Despite the perceived paramount importance of the need to see and be seen in the fashion industry, designer Olivier Theyskens hasn’t been concerned with that since he was fired by Nina Ricci after his spectacular fall 2009 collection. He hasn’t been going to parties, reading fashion magazines, or even looking at the collections of his peers. Rather, he’s enjoying being a normal person.
“Actually, I was thinking, oh, you should see on the Net what was going on,” he says. “But I didn’t. It makes me think that normal people — 99% of the people — don’t run to the Net to see what’s happening [on the runways].”
But he’s not giving it all up to be a hippie in a far-flung place like Bali, where he might help a poor woman buy a house, and find true love like Elizabeth Gilbert. He has a book coming out, published by Assouline, featuring photographs of his work by Julien Claessens. And he’s been job hunting.

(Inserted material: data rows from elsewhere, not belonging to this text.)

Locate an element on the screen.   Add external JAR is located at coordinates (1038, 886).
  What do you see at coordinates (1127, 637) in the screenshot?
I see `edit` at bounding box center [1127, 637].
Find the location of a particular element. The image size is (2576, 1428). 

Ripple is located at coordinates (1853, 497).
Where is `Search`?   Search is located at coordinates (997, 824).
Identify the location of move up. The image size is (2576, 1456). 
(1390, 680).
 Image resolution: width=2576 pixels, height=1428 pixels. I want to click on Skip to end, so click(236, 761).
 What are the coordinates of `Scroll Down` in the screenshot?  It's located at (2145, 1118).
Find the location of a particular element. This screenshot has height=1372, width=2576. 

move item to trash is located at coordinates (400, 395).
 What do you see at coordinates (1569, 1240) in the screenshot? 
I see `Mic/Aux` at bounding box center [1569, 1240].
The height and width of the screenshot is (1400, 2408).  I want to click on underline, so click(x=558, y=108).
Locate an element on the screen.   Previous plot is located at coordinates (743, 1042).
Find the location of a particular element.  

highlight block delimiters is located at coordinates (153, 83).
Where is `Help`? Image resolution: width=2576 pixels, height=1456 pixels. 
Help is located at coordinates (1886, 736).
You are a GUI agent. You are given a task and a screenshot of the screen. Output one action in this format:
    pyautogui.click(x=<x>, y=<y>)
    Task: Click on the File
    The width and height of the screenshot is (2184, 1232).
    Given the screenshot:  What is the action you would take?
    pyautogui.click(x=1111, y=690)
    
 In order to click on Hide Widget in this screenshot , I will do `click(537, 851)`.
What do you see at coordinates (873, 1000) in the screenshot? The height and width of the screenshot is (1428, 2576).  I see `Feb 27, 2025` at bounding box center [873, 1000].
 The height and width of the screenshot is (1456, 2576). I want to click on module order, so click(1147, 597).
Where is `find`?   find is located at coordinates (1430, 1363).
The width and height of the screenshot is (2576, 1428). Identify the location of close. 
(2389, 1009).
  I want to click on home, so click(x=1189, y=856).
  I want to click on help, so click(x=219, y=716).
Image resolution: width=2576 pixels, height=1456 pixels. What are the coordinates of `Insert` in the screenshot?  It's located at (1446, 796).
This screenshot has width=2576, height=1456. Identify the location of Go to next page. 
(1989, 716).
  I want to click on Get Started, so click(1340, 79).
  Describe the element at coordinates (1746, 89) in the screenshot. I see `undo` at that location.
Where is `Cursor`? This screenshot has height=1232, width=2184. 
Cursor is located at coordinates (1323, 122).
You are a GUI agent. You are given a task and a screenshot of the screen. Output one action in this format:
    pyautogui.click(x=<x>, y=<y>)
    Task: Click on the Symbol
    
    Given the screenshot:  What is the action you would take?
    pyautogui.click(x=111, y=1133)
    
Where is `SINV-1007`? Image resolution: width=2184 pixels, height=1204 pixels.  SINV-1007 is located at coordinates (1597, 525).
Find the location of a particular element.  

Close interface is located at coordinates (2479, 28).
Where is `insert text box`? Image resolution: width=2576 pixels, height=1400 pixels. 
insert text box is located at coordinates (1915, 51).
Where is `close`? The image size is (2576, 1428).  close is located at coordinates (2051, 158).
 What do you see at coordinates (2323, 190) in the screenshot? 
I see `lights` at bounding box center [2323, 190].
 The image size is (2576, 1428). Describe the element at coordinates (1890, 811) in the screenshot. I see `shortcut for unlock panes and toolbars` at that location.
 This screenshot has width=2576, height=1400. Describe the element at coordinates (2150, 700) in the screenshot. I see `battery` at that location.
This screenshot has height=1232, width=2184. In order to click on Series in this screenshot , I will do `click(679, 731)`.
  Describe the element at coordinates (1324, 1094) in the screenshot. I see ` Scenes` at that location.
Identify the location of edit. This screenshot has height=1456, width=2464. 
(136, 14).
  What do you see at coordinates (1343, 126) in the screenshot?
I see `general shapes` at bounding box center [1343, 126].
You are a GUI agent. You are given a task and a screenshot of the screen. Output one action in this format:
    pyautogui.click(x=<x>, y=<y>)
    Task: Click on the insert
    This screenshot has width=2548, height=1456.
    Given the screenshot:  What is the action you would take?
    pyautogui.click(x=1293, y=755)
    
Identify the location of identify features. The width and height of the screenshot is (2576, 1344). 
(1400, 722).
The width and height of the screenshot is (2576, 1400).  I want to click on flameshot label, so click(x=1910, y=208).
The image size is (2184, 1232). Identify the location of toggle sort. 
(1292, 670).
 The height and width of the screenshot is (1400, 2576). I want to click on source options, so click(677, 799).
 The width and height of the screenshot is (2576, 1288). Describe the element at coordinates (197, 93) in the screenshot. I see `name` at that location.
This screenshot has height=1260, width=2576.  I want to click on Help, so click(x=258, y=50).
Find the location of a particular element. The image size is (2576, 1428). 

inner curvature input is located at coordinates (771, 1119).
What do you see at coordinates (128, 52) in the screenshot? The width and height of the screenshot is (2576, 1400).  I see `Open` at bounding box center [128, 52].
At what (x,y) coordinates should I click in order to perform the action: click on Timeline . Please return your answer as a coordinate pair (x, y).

As Mr. Theyskens searches for a new label, he says he has been creating imaginary collections in his notebooks. Three or four are completely ready to go—down to the chosen fabrics, plans, “everything.”
When asked about the idea of creating his own label, he says, “Oh God. … That’s for sure, I have always thought [about] it.” Still, he notes, 2009 wasn’t a bad year to be on the sidelines, with its economic tumult and dire straits.
Knowing that he has three or four collections conceived makes the heart race a bit. How can he top his fall 2009 runway extravaganza for Nina Ricci? In truth, he might not be able to if he wants to sell clothes. He lost his job at Ricci because his collections, though beautiful and critically acclaimed, didn’t sell. Retailers couldn’t find anyone to buy his $2,000 blouses.
“He cut for somebody that was tall and very thin. It didn’t fit women who could afford clothes of that caliber,” says Karen Daskas, owner of the Tender Birmingham boutique near Detroit. There, the designer’s final collection for Nina Ricci has been marked down to 60% off. “I can’t give it away,” she says. “And we try it on everybody.”
That’s the thing about fashion: Though designers hole up in Paris being fabulous all day, someone in Detroit still has money to spend on their stuff, and those people — in addition to models and celebrities and other pin-thin fashion folk — must be courted. Theyskens disagrees with the criticism:
Mr. Theyskens says the criticism that his clothes sold poorly because they cost too much is “legend” but untrue. He also says the production department controlled fit issues using “strict measurement scales supposedly corresponding to the sector.”
Before he landed at Ricci, Theyskens designed for Rochas, which was shuttered in 2006. Critics loved his work there, but retailers said the clothes were too expensive. The Wall Street Journal calls him “fashion’s version of My So-Called Life — the TV show that was simultaneously applauded and canceled.” If Claire Danes picked herself up again, Theyskens sure can, too. Fashion investment consultant Robert Burke thinks Theyskens could have a successful namesake label with a business model like Alexander McQueen’s: Stage crazy runway shows for marketing and make money off less insane, wearable pre-collections.